Paul has words for fellow Jews — and strong words they are. Romans 2:17-29 is hard-hitting moral indictment against Jews who (1) have the Torah, (2) know the privilege of having that Torah, but (3) who do not live the Torah as God intended. Paul indicts those Jews who appeal to their election but who cannot appeal to their obedience.
It won’t do, Paul is saying, for Torah-people to sit in judgment on the paganism and immorality of the Gentiles if they don’t answer back with a righteous life. So, Paul probes and probes by asking questions: do you follow your teaching? do you steal? do you commit adultery? etc etc
Now why does Paul ask this: because he reacts to the superior status some are claiming over against the Gentiles. As Tom Wright puts it, Israel who is called to live the Torah has failed to live the Torah and therefore has become part of the problem itself. Israel should have been part of the solution but they have become part of the problem.

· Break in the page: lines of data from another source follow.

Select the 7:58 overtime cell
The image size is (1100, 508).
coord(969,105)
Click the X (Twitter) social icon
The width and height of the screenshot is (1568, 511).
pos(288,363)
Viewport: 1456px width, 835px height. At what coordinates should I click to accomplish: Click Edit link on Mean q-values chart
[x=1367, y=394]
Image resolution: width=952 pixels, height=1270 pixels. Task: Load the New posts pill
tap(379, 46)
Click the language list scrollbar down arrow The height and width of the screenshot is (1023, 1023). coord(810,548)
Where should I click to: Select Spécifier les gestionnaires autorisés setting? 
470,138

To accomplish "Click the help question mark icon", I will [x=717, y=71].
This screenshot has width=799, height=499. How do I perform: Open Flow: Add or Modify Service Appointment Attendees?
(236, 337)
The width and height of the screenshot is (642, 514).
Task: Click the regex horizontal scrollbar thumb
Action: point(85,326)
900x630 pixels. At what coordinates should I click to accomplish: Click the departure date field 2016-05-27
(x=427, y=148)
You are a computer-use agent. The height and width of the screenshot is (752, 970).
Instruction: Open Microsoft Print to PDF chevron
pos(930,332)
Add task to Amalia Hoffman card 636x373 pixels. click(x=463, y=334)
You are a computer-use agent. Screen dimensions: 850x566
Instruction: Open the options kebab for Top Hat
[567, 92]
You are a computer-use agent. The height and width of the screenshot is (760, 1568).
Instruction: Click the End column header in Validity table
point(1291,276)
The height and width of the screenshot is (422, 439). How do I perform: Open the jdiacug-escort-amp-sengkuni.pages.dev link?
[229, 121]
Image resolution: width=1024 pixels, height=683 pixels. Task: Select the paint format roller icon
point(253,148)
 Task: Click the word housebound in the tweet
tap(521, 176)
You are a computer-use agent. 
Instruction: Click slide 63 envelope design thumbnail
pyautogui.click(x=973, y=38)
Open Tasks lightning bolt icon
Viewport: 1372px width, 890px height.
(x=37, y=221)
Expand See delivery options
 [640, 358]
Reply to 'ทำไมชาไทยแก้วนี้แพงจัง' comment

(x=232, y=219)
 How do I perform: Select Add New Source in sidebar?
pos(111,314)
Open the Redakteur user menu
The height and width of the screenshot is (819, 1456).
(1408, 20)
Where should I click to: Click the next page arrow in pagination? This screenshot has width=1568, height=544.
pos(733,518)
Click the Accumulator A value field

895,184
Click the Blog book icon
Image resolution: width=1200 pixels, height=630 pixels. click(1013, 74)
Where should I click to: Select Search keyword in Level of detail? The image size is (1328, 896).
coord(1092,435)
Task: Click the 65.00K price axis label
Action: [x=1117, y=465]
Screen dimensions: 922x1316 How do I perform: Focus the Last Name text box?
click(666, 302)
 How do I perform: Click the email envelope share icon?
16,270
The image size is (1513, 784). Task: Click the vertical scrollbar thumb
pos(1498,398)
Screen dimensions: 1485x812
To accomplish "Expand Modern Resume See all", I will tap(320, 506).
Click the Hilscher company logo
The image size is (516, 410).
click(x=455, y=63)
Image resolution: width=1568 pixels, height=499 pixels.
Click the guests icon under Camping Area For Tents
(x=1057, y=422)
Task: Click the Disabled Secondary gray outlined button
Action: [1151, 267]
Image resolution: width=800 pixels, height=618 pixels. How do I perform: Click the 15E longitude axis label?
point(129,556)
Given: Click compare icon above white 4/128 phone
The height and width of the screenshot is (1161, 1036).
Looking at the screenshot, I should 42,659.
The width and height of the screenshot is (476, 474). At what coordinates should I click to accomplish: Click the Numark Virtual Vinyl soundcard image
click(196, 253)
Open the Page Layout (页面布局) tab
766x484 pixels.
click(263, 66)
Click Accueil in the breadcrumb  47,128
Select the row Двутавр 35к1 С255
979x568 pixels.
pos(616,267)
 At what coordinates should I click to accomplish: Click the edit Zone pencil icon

If you are reading this, you may not notice that this is a variant view, or what I would call an augmentation, of the older view: which was more simply only that Paul is pressing home the Law deeply enough to convince the Torah-people that they, too, are sinful — just like the Gentiles. Wright does not deny this; he sees more than this though. He sees a critique of Israel’s role in history: they’ve failed to be the light to the nations.